会話は成り立っているのに、おれとコビーの会話はズレているのだ。

おれは自分を恥じた。今までコイツの、おれの親友の何を見ていたんだ?涙が溢れてきて、邪魔になったサングラスを取り払って適当に放った。おれは断言できる。こんなのは、コビーの本心じゃないと。一体いつから『それ』は捻じ曲げられて、そしてコビーはいつから『それ』を平静と感じていたんだ?

「⋯⋯なァ、コビー。聞こえねェのか?『すぐ側で』戦闘が起こってるのに、お前は何も感じねェのか。」

機嫌のよい表情が怪訝な表情に変わり、それから驚愕して、立ち上がろうとした。その腕を掴む。いとも簡単に椅子に引き戻されて、コビーがもがく。

「ティーチ?!や、いや、離してくださいヘルメッポさん!!!僕、行かなきゃ…!!」

「駄目だ、コビー。そんな事したら、おれはお前を軍法会議に突き出さなきゃいけなくなる」

「離して!ティーチはぼくの全てなんです!!あの人たちと過ごす日々がぼくの『幸せ』なんです、それ以外なにもいらない、だっ⋯か、らッ⋯⋯」

「聞かなかったことにしてやる⋯⋯っつっても聞こえちゃいねェか」

持って来ていたコビーのコートを掛けてやり、気を失った身体を担ぎ上げる。この部屋に辿り着くまでに負った肩の傷が悲鳴をあげたが、無視して部屋を出る。

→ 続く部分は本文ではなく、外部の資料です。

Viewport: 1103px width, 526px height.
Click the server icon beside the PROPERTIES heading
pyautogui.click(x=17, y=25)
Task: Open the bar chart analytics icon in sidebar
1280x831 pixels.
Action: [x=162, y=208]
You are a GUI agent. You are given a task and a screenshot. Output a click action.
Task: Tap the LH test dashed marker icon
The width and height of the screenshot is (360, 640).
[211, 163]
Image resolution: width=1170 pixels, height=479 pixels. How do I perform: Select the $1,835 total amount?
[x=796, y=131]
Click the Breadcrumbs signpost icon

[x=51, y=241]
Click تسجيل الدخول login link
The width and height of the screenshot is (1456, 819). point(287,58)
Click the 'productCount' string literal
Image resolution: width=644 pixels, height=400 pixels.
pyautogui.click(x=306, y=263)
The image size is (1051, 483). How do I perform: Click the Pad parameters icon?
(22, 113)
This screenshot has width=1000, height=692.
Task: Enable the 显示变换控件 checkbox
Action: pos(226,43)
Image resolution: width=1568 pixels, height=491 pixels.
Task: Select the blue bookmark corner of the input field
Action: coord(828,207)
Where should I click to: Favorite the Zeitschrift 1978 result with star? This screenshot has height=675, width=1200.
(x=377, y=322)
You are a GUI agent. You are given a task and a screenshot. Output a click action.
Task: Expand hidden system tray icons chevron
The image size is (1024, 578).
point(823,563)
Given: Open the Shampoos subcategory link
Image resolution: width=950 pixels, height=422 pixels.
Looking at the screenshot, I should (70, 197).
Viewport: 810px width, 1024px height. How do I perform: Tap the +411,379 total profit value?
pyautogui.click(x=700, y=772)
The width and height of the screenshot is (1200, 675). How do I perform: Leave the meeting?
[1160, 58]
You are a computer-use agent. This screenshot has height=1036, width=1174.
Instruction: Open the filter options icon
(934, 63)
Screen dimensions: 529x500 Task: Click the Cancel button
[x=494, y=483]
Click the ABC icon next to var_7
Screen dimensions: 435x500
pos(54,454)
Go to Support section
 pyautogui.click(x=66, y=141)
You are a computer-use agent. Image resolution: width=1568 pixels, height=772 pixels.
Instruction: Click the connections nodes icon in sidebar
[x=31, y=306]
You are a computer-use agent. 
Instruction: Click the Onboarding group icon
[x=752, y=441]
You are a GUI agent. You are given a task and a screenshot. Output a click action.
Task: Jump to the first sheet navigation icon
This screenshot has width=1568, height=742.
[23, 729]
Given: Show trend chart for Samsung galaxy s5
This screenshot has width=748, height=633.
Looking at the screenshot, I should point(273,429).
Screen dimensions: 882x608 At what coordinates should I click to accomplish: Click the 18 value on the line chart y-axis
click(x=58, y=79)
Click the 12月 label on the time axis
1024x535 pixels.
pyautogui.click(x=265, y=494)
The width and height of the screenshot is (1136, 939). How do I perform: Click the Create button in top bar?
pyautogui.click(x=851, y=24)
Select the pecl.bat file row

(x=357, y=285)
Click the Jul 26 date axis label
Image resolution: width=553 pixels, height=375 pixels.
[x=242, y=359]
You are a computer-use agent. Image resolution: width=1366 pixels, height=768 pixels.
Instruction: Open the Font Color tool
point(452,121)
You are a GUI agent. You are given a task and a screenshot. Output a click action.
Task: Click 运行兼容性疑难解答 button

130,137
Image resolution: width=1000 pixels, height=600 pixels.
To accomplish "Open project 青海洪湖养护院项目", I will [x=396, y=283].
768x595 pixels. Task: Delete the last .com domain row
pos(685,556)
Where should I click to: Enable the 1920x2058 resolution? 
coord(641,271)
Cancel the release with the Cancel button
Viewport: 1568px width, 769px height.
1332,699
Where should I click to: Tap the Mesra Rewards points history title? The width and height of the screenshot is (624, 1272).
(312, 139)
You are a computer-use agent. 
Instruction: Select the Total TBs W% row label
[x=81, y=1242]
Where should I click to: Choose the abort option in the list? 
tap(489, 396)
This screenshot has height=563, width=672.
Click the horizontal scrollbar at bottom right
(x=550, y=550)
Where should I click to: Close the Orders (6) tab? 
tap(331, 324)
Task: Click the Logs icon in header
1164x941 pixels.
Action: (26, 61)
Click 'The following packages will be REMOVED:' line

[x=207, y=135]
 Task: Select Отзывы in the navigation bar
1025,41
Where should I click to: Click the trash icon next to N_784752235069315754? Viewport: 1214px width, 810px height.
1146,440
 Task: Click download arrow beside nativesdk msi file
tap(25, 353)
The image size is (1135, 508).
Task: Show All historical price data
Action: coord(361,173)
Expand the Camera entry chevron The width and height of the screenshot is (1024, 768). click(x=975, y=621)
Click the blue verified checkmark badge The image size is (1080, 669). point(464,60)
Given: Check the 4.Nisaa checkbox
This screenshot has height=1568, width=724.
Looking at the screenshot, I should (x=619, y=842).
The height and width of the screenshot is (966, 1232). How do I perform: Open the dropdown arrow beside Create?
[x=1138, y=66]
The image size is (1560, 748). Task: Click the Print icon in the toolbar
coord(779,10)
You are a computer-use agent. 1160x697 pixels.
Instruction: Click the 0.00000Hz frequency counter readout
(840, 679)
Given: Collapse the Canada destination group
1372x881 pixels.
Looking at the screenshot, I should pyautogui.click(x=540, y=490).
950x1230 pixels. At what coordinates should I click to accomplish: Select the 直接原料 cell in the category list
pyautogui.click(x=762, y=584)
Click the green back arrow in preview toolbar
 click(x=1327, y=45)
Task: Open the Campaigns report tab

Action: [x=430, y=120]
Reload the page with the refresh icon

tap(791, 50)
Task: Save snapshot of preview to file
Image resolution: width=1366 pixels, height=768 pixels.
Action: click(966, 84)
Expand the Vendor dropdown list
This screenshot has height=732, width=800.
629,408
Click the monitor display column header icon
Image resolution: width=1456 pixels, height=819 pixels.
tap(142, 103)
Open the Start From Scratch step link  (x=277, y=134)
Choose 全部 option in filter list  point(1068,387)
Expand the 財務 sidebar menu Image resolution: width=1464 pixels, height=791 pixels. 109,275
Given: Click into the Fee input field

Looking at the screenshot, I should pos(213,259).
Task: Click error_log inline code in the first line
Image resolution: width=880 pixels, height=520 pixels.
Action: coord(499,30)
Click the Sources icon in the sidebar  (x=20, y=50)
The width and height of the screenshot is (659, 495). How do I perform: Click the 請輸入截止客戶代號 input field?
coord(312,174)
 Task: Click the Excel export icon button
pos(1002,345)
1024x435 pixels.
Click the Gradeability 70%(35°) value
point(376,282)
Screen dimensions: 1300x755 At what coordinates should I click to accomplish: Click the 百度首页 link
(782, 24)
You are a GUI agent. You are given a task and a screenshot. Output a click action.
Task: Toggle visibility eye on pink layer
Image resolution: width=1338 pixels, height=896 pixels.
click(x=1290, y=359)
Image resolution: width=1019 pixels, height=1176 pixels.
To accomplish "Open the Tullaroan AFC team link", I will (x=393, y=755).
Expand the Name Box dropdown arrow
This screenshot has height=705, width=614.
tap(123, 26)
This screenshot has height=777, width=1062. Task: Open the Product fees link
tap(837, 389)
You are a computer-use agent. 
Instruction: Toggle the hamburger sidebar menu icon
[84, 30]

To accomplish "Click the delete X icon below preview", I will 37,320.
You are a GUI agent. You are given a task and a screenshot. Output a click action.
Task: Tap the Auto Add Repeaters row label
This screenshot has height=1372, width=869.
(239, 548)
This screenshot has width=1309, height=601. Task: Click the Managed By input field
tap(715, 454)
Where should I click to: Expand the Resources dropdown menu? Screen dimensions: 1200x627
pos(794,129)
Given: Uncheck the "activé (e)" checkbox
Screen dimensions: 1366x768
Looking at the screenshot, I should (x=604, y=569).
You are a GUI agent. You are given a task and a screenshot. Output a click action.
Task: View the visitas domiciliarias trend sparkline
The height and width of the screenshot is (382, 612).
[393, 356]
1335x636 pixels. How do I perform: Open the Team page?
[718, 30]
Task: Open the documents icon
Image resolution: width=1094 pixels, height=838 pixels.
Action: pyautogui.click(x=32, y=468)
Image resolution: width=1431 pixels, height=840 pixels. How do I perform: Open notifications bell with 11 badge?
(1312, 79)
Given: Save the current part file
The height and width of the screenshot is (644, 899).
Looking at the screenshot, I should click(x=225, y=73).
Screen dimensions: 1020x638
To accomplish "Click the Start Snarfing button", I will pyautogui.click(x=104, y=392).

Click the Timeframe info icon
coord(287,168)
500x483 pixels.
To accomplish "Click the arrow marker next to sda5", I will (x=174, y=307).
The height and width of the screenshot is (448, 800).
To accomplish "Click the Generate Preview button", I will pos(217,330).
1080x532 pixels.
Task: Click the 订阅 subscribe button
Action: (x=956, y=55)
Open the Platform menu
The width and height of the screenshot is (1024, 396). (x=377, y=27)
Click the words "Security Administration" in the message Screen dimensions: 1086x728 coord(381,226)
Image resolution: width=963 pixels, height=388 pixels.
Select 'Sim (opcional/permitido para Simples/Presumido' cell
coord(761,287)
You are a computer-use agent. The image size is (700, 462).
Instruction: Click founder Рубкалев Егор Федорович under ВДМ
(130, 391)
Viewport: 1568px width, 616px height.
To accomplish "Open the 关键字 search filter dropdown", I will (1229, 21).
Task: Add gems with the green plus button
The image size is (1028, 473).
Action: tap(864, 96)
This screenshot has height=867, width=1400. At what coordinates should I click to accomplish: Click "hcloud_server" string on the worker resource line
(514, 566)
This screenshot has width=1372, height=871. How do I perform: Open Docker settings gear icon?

「大体よお、お前がおれにすんなり絞め落とされたりする訳ないだろーが」

おれは凡人だ。お前らに出会わなければ、シェルズタウンどうしようもない人生を送るどうしようもない人間だった。お前に沢山羨望して、お前の才能に沢山嫉妬した。だけど。だけど、こんなおれだったとしても、親友を助けられるだけの力があれば、それで十分だと、今は心の底からそう思う。


「だからよォ⋯ここは引けねェな⋯⋯死んでも!!!」


船内は散々の惨状だったが、黒ひげ本人は傷ひとつないまま、おれを嘲笑うようにそこに立っていた。

これでも、海軍本部の少佐だ。大幹部一人に傷を負ったおれでは四皇の相手をするには明らかに力不足だが盾くらいにはなれる、⋯⋯とおれの覚悟を他所に何度か見た覚えのある薄青が視界を通りすぎて行った。

「ゴムゴムのォ⋯⋯⋯⋯業火拳銃ゥ!!!」

ごうごうと燃える朱色の男が、黒い男を吹き飛ばし、そのまま追って行った。

「麦わら⋯⋯それに、トラファルガーも⋯」

「コビー屋もいるな?よし、お前らを麦わら屋の船に運ぶ。船にはトニー屋がいるから、ソイツの具合は任せればいい。おれはあっちを追うが──」

「なんだよ」

じろりと向いた視線にたじろぐと、奴がため息を吐く。

「いいか、お前はコビー屋の側に居てやれよ。今回のソレは精神的なモンだ。⋯⋯お前、ソイツの友達なんだろう」

精神的に参っちまってる時は、『日常』が一番の『薬』になるからな。なにかを思い出したのか、穏やかな表情で笑ったトラファルガーが端から三本指を立てる。途端、ふざけたライオン頭の船内に代わった視界に、安堵を覚えた。

窓から見える空は、白い巨人が照らしていた。



3.幸せな夜明け

その後暫くは麦わらの船で過ごしたが、やがて秘密裏にやって来ていたらしいドレーク隊長に回収され、麦わらの小さい船医に別れを告げた。そうして隊長共々ガープ中将の軍艦に世話になり、そこから黒ひげ海賊団が壊滅していく様を眺めた。沈んでいく船に、コビーはもう取り乱さなかったが、糸が切れたように気を失って昏々と眠り続けた。おかげでアイツは麦わらとガープ中将の追いかけっこを見逃したが、どうということはない。近付く軍艦に逸早く勘づき潜水したハートの船に麦わらが叫んだのも、大した話ではない。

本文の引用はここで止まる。